WORK TO DO:
a: In the blog excerpt below, who does the commenter say benefited from the "cash for clunkers" program?
b: Decide whether each statement agrees with the blog excerpt below, and support each yes or no with the deciding words quoted from it: (i) The radio expert said families would use a battery-powered car for commuting. (ii) The commenter says the comment answers the post's questions. (iii) The commenter agrees that some changes involve high up-front costs.

And, since I don't want this post to be entirely negative...what are some ways we can change that? How can we make environmentally responsible choices appealing to a broader group?

1 comment:

  1. Sorry, my comment doesn't really answer either of your questions, but I do feel it is relevant. Really, it just raises more questions.

    As you stated, some changes involve high up-front costs. One thing that frustrates me about the current emphasis on environmentalism is the fact that there are so many who simply can't afford to be "green." Take 'cash for clunkers.' The people who benefited from that program were people who could afford to buy new cars anyway. The people who are actually driving around the real clunkers are those who could not afford a new car even with a couple thousand dollars in their pocket.

    I once heard some "expert" on the radio talking about how in the future, families will have multiple cars for different purposes: a battery-powered one for around town, a hybrid for commuting, and a gas-powered one for long road-trips; this would allow families to use gas only when absolutely necessary. The problem is, impoverished Americans *cannot afford* even one car with not horrible gas mileage. And while it would be nice if corporations just absorbed the costs of "going green" and accepted reduced profits for a few years, we all know that's not how capitalism works--not here, anyway.

GIVEN DATA:
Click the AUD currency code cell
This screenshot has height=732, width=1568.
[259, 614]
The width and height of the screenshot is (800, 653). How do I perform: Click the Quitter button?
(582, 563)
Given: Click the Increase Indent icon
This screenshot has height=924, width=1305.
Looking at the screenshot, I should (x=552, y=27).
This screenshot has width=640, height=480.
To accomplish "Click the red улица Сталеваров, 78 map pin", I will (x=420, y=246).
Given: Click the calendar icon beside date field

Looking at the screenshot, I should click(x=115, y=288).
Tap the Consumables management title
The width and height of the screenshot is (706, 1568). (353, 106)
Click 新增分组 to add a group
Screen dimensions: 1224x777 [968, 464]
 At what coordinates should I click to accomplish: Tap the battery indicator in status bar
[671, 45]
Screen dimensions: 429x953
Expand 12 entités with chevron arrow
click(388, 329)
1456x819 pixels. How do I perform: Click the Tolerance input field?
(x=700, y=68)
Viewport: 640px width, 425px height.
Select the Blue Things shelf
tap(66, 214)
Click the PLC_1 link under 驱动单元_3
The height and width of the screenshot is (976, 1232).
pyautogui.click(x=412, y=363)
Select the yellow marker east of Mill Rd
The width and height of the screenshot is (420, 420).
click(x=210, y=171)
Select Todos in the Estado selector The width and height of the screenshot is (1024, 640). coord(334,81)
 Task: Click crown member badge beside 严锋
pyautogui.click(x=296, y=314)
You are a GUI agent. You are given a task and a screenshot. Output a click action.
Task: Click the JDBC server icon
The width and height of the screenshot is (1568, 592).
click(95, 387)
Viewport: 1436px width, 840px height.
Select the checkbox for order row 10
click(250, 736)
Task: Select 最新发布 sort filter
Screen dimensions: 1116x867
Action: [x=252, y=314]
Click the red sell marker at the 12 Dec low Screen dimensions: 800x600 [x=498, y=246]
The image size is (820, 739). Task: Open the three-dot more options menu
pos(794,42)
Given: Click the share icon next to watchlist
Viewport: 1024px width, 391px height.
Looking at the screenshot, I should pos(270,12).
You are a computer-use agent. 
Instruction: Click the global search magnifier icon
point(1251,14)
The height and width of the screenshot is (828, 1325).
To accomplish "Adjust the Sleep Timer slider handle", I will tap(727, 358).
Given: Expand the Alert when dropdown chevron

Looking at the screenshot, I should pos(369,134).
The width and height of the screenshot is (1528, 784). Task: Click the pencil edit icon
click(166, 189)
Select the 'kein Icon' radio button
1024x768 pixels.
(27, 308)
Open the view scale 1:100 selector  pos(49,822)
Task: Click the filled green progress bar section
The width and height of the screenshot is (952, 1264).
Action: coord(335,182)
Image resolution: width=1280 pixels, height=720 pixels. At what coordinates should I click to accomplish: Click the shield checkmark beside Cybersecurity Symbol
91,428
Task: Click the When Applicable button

RESPONSES FOR EACH TASK:
a: People who could afford to buy new cars anyway.

b:
(i) No: "a hybrid for commuting"
(ii) No: "my comment doesn't really answer either of your questions"
(iii) Yes: "As you stated, some changes involve high up-front costs."